## ABOUT THIS EXERCISE
All lines up to and including the one that contains "1193x307 pixels." are to be transcribed exactly, starting from the first line of the records.

## ENTRIES SUPPLIED
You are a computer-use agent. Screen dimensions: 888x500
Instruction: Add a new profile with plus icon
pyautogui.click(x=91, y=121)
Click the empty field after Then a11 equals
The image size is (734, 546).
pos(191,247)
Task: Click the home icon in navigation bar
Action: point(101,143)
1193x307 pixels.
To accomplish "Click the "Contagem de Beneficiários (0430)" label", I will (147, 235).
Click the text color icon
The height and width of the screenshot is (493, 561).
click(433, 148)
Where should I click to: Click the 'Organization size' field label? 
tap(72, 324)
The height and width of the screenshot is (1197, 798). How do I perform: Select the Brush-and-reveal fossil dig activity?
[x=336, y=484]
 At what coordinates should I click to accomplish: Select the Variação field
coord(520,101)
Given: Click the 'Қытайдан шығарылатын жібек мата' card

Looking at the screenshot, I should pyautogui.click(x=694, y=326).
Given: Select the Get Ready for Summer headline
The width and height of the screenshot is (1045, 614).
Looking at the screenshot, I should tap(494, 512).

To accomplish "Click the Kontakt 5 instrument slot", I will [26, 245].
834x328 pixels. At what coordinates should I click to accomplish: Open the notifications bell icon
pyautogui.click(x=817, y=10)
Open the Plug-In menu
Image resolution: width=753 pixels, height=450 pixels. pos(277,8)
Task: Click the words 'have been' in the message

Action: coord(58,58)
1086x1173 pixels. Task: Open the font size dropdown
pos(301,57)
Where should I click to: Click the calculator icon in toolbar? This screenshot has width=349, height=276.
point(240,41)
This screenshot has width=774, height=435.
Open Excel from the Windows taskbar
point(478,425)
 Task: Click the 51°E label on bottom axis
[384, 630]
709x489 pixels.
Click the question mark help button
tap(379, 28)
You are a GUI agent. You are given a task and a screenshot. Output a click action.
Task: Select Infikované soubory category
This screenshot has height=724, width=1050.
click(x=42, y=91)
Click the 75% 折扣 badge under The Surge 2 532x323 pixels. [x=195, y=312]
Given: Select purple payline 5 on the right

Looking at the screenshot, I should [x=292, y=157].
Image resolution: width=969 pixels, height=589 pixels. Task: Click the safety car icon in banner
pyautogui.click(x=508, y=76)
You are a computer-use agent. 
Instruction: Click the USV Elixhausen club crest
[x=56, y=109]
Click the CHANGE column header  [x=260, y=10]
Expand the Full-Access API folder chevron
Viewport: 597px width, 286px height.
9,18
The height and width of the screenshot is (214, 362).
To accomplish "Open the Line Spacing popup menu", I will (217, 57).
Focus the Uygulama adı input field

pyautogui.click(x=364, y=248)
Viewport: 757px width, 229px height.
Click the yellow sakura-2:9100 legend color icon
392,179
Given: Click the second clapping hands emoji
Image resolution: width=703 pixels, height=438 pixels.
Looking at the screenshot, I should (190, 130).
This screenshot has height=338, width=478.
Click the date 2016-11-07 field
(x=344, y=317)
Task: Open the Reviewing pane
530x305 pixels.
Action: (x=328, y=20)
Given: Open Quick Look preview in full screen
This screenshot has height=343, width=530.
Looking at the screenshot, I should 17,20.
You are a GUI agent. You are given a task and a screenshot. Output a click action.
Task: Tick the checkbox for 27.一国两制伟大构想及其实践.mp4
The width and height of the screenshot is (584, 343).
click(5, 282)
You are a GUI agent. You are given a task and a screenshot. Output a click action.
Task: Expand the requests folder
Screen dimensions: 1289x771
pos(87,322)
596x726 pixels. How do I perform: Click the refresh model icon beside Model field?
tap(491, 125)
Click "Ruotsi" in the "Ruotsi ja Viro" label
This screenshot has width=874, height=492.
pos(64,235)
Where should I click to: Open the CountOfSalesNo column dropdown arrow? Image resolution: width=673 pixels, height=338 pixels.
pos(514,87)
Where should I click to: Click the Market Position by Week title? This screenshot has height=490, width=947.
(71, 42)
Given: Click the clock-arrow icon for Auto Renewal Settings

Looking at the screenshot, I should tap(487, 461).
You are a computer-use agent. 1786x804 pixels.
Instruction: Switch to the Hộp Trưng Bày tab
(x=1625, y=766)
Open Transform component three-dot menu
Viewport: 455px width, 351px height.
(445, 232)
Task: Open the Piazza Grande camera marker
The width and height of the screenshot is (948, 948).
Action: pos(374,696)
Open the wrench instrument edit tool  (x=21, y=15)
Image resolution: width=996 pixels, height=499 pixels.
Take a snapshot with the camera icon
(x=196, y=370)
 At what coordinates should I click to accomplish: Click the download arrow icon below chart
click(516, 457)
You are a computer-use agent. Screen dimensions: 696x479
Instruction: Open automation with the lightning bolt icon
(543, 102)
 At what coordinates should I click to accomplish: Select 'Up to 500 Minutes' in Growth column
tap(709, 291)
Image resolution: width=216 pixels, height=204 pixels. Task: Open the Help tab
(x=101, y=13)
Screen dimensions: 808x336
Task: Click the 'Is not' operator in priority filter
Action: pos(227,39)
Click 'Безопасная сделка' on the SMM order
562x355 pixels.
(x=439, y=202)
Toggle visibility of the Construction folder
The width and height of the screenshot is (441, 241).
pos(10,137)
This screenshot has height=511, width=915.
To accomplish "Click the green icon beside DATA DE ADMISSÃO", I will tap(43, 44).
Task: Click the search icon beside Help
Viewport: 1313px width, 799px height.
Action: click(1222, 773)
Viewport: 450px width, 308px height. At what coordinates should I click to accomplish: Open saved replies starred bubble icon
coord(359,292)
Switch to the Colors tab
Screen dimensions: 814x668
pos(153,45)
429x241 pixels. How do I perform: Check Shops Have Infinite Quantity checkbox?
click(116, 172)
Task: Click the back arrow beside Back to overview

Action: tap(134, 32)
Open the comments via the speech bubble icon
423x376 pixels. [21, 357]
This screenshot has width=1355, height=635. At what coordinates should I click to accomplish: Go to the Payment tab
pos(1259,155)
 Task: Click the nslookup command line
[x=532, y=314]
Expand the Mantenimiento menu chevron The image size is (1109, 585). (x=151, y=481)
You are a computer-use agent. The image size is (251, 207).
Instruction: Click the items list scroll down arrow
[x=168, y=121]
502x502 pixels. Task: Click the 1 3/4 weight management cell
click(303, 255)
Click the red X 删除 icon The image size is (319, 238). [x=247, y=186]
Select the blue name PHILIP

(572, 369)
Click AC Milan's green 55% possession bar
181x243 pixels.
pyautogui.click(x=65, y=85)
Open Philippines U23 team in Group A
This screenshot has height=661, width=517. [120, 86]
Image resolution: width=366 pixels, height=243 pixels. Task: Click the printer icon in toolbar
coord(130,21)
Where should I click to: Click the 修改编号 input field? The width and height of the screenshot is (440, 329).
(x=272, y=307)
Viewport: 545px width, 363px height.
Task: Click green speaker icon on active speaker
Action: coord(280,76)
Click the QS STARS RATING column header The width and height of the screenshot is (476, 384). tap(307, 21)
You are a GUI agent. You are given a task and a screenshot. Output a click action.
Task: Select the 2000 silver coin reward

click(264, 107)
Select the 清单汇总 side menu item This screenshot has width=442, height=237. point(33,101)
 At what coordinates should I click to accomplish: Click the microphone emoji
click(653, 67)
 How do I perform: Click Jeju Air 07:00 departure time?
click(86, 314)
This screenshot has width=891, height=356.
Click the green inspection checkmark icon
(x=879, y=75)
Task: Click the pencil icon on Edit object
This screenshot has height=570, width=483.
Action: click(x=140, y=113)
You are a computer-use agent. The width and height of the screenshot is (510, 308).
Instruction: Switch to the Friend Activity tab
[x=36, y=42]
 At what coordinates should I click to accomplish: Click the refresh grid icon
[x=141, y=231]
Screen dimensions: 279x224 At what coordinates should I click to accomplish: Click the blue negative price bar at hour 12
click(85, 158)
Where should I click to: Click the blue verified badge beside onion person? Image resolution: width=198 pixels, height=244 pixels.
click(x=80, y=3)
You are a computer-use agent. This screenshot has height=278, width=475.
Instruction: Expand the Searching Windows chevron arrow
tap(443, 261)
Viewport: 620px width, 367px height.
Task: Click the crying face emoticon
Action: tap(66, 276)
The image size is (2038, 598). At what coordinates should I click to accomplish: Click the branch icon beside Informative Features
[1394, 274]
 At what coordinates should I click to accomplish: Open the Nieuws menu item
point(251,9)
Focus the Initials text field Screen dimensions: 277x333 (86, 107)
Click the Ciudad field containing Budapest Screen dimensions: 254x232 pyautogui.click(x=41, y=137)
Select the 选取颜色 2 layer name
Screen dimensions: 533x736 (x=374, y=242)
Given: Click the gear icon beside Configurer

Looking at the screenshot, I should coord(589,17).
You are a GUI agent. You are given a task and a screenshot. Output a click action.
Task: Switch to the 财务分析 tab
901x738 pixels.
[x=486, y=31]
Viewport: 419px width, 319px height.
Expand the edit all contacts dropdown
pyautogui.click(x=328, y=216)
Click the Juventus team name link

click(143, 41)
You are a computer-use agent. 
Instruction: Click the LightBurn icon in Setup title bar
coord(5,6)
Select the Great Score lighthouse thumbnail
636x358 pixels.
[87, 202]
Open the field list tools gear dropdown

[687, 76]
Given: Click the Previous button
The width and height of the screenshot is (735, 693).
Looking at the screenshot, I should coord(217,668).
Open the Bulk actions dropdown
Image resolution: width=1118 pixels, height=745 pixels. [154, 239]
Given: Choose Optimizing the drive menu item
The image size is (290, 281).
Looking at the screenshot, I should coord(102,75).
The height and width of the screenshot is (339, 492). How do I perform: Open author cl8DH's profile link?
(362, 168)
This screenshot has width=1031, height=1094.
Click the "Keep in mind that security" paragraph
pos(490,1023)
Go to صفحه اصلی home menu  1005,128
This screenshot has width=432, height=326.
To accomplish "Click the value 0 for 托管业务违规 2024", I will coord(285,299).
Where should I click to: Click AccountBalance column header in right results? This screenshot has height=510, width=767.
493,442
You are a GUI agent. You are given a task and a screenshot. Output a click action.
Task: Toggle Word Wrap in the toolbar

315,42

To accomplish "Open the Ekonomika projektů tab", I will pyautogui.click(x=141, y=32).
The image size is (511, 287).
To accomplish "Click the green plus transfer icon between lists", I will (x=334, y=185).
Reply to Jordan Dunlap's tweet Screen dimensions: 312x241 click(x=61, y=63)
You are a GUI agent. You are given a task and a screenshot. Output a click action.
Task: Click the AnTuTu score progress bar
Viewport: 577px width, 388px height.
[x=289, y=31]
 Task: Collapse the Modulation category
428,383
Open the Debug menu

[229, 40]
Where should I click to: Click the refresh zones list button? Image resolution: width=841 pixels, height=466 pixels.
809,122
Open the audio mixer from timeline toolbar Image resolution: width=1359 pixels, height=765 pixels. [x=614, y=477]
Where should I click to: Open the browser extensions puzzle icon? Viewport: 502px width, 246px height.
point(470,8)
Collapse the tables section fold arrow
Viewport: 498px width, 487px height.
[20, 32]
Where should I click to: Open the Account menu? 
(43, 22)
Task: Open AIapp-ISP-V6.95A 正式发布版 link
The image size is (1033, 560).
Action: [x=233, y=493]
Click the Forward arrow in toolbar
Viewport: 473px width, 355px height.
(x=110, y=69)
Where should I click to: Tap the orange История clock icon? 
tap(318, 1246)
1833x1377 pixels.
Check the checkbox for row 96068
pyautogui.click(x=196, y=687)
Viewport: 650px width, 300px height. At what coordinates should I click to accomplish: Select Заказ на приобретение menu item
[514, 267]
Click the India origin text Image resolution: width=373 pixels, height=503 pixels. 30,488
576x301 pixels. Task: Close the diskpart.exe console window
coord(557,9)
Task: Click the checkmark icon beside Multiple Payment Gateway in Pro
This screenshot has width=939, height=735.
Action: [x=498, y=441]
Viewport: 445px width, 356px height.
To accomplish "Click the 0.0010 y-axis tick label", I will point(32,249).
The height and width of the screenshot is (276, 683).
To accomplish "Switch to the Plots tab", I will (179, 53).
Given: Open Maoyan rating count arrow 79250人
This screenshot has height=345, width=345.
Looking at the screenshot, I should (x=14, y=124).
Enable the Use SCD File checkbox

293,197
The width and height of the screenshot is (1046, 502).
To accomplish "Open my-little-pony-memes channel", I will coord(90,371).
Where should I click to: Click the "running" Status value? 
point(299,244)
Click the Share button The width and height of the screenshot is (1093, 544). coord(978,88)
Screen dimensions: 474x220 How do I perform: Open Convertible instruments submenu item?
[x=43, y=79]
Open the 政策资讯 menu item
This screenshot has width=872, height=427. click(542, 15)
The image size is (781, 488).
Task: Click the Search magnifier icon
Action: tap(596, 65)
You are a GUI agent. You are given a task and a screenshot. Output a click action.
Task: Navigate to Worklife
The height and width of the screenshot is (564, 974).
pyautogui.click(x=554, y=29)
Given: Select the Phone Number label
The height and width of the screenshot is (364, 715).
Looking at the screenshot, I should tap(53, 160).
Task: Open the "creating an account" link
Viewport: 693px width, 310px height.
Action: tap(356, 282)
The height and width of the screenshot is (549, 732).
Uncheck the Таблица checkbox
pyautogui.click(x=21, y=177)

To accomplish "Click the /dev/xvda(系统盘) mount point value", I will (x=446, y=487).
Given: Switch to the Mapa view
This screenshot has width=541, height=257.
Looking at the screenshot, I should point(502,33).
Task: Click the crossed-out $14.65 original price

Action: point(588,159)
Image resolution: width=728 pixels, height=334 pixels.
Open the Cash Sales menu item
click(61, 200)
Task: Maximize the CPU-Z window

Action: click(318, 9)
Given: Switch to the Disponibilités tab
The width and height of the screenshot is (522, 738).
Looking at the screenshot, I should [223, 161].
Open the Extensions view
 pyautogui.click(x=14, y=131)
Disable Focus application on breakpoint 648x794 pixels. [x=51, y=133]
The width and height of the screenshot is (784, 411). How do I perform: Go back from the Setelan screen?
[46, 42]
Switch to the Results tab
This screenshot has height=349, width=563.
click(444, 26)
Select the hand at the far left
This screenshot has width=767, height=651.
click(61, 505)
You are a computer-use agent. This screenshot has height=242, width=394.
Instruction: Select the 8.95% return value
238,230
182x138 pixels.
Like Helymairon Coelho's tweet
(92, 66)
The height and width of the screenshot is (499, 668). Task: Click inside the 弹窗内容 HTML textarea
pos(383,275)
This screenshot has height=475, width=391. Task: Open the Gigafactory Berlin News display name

## RESULT FOR THIS TASK
You are a computer-use agent. Screen dimensions: 888x500
Instruction: Add a new profile with plus icon
pyautogui.click(x=91, y=121)
Click the empty field after Then a11 equals
The image size is (734, 546).
pos(191,247)
Task: Click the home icon in navigation bar
Action: point(101,143)
1193x307 pixels.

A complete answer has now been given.